Though learning Java is more straightforward than low-level languages like C and C++, it still comes with its fair share of syntax to learn. For this reason we often recommend students start by learning JavaBlocks or Processing before graduating to the full Java environment. Once they reach this level programmers have endless opportunities at their fingertips. From placing in international coding competitions to acceptance into prestigious research programs, we are continually impressed by the ways students showcase their skills with this language.
Easiest syntax to learn
Python has become increasingly popular in recent years as a first programming language to learn. This is due largely to its simplified syntax when compared to Java or C++. Python coders don’t have to bother with curly braces or semicolons after each line of code. This makes writing Python code similar to typing in English. However, it also makes it harder to switch from Python to a different language.

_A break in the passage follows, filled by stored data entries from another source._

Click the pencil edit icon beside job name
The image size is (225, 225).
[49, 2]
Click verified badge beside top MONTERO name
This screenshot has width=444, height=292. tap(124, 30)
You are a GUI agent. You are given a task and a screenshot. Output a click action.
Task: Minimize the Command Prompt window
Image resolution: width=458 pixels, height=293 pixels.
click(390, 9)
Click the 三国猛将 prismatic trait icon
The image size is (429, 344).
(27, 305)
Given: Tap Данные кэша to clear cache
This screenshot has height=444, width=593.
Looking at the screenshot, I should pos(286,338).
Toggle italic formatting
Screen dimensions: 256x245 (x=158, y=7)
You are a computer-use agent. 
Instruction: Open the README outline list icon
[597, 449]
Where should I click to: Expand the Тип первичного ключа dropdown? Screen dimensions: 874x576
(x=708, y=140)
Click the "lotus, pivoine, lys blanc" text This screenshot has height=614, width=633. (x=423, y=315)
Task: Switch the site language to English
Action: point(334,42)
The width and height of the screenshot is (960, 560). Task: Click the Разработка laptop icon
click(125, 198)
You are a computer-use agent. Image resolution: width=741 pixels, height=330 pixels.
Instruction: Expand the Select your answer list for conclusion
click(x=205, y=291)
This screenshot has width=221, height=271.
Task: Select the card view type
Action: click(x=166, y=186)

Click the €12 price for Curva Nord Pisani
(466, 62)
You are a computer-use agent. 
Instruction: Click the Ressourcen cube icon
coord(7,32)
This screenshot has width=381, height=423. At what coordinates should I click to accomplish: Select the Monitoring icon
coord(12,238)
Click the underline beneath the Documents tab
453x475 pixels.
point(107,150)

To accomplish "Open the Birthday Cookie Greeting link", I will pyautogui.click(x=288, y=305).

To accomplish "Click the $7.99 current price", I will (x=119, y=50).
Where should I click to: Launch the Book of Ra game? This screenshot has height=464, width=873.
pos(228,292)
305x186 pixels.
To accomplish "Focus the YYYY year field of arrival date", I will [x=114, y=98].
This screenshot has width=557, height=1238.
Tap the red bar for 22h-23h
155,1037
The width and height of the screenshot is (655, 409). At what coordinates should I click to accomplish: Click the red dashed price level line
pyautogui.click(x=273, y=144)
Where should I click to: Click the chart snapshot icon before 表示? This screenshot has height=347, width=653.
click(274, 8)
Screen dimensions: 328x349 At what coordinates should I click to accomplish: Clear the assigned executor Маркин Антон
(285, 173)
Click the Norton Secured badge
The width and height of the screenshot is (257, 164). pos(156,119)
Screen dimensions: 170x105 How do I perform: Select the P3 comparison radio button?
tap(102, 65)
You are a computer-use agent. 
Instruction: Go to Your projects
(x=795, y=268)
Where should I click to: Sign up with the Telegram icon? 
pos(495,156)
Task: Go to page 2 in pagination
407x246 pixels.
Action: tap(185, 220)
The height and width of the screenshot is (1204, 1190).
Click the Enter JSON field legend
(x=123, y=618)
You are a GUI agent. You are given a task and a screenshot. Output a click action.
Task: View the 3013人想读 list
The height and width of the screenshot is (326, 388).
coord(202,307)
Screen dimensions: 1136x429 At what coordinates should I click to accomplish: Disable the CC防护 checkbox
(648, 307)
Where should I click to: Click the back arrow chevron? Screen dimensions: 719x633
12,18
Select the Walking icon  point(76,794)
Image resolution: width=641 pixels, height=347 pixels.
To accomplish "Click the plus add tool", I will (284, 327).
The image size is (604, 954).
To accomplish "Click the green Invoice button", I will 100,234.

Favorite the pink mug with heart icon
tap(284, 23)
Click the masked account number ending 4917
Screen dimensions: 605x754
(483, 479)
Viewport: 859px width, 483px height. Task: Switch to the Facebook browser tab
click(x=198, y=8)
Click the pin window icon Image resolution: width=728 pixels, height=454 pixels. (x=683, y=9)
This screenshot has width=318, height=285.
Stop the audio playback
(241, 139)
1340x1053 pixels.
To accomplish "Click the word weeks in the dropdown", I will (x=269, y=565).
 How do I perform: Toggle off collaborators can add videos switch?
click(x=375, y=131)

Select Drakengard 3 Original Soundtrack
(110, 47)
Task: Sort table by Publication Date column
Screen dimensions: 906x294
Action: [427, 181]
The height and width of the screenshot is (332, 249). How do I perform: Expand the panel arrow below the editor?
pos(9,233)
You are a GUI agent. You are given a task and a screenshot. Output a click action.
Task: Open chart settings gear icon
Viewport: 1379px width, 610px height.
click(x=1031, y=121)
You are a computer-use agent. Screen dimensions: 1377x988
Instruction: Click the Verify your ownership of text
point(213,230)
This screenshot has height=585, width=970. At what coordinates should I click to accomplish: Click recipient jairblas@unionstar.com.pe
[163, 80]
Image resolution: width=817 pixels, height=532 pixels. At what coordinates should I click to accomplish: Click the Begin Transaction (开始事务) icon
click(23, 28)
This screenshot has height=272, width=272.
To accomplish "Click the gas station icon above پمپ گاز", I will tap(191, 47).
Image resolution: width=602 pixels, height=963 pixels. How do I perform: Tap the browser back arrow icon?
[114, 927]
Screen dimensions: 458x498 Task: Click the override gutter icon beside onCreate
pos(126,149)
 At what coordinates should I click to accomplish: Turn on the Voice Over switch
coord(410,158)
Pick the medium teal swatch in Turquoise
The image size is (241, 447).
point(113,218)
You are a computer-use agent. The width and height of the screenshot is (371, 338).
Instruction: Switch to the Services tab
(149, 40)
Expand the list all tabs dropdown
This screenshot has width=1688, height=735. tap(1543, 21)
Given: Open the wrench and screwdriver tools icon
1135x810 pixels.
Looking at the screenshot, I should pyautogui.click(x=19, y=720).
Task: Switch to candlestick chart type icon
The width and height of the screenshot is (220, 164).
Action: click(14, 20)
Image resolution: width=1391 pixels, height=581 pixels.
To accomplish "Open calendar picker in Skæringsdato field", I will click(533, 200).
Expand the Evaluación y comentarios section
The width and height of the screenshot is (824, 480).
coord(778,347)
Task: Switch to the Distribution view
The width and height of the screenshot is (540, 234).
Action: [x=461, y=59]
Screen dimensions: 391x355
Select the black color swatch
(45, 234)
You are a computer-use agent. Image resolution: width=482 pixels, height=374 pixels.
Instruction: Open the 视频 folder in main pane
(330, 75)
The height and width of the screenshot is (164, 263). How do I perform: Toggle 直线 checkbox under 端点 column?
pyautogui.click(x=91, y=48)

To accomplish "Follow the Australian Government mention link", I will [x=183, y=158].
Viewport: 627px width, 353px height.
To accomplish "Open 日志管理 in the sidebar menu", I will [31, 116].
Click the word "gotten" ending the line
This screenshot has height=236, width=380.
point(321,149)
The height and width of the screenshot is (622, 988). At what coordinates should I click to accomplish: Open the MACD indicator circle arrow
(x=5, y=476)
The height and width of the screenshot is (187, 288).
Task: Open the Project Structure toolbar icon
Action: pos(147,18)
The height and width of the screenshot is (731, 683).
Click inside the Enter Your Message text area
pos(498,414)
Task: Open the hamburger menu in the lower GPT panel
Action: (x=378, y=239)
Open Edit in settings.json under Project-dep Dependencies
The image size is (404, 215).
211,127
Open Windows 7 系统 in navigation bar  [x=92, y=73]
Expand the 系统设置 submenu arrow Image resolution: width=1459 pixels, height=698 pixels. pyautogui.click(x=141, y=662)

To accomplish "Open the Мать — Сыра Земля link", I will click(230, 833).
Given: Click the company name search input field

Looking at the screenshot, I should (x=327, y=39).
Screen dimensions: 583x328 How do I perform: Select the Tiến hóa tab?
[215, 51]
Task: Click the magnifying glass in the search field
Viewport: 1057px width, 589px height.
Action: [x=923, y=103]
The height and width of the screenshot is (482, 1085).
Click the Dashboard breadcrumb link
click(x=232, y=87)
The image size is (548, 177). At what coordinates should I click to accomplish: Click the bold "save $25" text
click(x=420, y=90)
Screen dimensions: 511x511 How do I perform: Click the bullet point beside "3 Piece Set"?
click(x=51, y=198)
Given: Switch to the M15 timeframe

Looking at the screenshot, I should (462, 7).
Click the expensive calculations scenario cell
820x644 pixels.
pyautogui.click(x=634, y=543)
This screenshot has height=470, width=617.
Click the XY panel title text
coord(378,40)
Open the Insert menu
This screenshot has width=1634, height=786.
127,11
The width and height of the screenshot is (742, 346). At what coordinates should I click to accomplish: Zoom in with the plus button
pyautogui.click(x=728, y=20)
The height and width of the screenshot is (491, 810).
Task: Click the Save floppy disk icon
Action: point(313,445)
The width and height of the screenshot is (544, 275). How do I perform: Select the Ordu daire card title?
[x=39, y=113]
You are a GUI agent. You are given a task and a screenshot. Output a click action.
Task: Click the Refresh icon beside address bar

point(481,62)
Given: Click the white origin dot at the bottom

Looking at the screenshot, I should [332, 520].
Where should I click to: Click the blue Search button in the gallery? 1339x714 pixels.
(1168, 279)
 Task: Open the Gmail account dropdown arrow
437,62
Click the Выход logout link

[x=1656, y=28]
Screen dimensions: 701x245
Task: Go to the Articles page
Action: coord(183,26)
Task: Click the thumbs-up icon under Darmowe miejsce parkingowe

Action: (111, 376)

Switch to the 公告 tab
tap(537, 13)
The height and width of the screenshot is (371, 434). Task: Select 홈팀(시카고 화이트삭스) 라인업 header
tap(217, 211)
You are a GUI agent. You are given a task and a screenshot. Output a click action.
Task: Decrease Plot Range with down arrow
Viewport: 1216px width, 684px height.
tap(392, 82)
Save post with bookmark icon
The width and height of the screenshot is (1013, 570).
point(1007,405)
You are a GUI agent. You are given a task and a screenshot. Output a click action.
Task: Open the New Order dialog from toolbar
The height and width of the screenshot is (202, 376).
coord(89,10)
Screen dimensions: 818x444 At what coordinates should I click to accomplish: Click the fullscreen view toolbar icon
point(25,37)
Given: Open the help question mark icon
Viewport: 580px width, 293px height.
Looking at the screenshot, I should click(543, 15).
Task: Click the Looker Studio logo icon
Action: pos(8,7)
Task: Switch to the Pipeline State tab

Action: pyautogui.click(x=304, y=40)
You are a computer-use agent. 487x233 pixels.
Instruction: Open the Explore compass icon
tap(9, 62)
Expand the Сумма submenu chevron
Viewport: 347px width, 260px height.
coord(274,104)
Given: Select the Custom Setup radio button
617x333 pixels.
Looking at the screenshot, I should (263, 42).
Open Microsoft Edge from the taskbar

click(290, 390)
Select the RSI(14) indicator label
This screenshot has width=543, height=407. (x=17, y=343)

One advantage of learning Python is that it opens up a world of libraries you can include for different tasks. Creators of simple games and animations use the pygame and turtle modules, while more advanced users find support for coding artificial intelligence and cybersecurity. In fact, our machine learning courses use Python because of its libraries for big data and modeling neural networks.
One downside of Python is that any program written in this language will take longer to run than a similar program in Java or C++. This is because Python is an interpreted language, meaning the computer needs to run the code line by line instead of compiling and running it all at once. For this reason experts do not recommend Python for time-sensitive applications, including submissions to programming contests like the USACO.
Best for older students and when execution time is a factor
I learned C++ when I first started taking computer science classes as a university student. To this day, I feel like this was the right time for me to be exposed to this language. C++ introduces programmers to concepts like memory allocation and pointers. In turn, this level of detail makes for an advanced understanding of computer science and blazing fast programs.
However, the “low-level” syntax of C++ does come with tradeoffs. It is more difficult to learn than either Java or Python, and doesn’t come with as many resources. This also makes it harder to get any instant visual feedback when you run a program. For this reason, most young programmers will want to start off learning a different language then switch to C++ if they want to tackle new concepts or write faster code.
Best for web development
Choosing a Language
So what does all this mean in terms of choosing a programming language? Ultimately making the right choice can still feel daunting until you speak with a computer science instructor. The best way to narrow down your options is by considering any specific coding goals your child has. Then let them try a language or two that seem to fit their passion. Another major consideration is age and typing ability. For students in primary school or with a typing speed of less than 30 wpm, we recommend starting with a block-based language before moving on to typed code.